[Saved entries]
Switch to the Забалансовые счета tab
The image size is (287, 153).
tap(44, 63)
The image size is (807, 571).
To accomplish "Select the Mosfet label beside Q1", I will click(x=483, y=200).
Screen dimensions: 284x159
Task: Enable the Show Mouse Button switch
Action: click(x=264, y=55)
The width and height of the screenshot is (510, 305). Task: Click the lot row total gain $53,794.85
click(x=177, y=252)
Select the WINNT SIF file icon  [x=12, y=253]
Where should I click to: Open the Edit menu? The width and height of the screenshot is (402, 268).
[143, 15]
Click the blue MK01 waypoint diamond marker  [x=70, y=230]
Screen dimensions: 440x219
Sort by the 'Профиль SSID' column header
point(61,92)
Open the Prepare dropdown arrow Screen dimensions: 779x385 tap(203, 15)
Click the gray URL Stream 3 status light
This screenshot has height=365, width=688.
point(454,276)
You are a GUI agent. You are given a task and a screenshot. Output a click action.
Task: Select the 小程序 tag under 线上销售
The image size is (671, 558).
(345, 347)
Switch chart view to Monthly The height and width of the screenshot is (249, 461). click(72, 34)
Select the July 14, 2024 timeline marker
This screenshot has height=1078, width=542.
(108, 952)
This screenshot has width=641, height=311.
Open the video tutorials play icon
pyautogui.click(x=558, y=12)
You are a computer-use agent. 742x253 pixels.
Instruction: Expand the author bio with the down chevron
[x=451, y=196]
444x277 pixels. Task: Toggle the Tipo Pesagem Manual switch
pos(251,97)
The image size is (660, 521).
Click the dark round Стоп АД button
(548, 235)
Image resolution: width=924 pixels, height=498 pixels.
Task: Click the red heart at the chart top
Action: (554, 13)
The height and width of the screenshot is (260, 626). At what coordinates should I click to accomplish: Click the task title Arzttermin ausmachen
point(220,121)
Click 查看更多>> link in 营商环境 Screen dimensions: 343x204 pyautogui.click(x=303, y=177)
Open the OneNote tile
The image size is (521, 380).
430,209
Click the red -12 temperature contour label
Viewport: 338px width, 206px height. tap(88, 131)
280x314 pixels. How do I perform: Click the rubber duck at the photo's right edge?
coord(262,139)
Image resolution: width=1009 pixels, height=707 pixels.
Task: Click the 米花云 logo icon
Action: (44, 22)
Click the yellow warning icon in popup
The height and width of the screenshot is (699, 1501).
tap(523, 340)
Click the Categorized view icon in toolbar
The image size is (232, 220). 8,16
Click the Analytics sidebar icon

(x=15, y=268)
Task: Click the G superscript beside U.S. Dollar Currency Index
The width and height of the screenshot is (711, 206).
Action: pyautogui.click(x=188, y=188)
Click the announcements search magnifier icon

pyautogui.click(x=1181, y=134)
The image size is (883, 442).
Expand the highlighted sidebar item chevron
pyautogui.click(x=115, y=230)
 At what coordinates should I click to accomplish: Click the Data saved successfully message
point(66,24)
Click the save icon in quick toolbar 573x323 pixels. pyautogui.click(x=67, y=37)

### [Exercise requirements]
Write all the data out again, exactly.

### [Task solution]
Switch to the Забалансовые счета tab
The image size is (287, 153).
tap(44, 63)
The image size is (807, 571).
To accomplish "Select the Mosfet label beside Q1", I will click(x=483, y=200).
Screen dimensions: 284x159
Task: Enable the Show Mouse Button switch
Action: click(x=264, y=55)
The width and height of the screenshot is (510, 305). Task: Click the lot row total gain $53,794.85
click(x=177, y=252)
Select the WINNT SIF file icon  [x=12, y=253]
Where should I click to: Open the Edit menu? The width and height of the screenshot is (402, 268).
[143, 15]
Click the blue MK01 waypoint diamond marker  [x=70, y=230]
Screen dimensions: 440x219
Sort by the 'Профиль SSID' column header
point(61,92)
Open the Prepare dropdown arrow Screen dimensions: 779x385 tap(203, 15)
Click the gray URL Stream 3 status light
This screenshot has height=365, width=688.
point(454,276)
You are a GUI agent. You are given a task and a screenshot. Output a click action.
Task: Select the 小程序 tag under 线上销售
The image size is (671, 558).
(345, 347)
Switch chart view to Monthly The height and width of the screenshot is (249, 461). click(72, 34)
Select the July 14, 2024 timeline marker
This screenshot has height=1078, width=542.
(108, 952)
This screenshot has width=641, height=311.
Open the video tutorials play icon
pyautogui.click(x=558, y=12)
You are a computer-use agent. 742x253 pixels.
Instruction: Expand the author bio with the down chevron
[x=451, y=196]
444x277 pixels. Task: Toggle the Tipo Pesagem Manual switch
pos(251,97)
The image size is (660, 521).
Click the dark round Стоп АД button
(548, 235)
Image resolution: width=924 pixels, height=498 pixels.
Task: Click the red heart at the chart top
Action: (554, 13)
The height and width of the screenshot is (260, 626). At what coordinates should I click to accomplish: Click the task title Arzttermin ausmachen
point(220,121)
Click 查看更多>> link in 营商环境 Screen dimensions: 343x204 pyautogui.click(x=303, y=177)
Open the OneNote tile
The image size is (521, 380).
430,209
Click the red -12 temperature contour label
Viewport: 338px width, 206px height. tap(88, 131)
280x314 pixels. How do I perform: Click the rubber duck at the photo's right edge?
coord(262,139)
Image resolution: width=1009 pixels, height=707 pixels.
Task: Click the 米花云 logo icon
Action: (44, 22)
Click the yellow warning icon in popup
The height and width of the screenshot is (699, 1501).
tap(523, 340)
Click the Categorized view icon in toolbar
The image size is (232, 220). 8,16
Click the Analytics sidebar icon

(x=15, y=268)
Task: Click the G superscript beside U.S. Dollar Currency Index
The width and height of the screenshot is (711, 206).
Action: pyautogui.click(x=188, y=188)
Click the announcements search magnifier icon

pyautogui.click(x=1181, y=134)
The image size is (883, 442).
Expand the highlighted sidebar item chevron
pyautogui.click(x=115, y=230)
 At what coordinates should I click to accomplish: Click the Data saved successfully message
point(66,24)
Click the save icon in quick toolbar 573x323 pixels. pyautogui.click(x=67, y=37)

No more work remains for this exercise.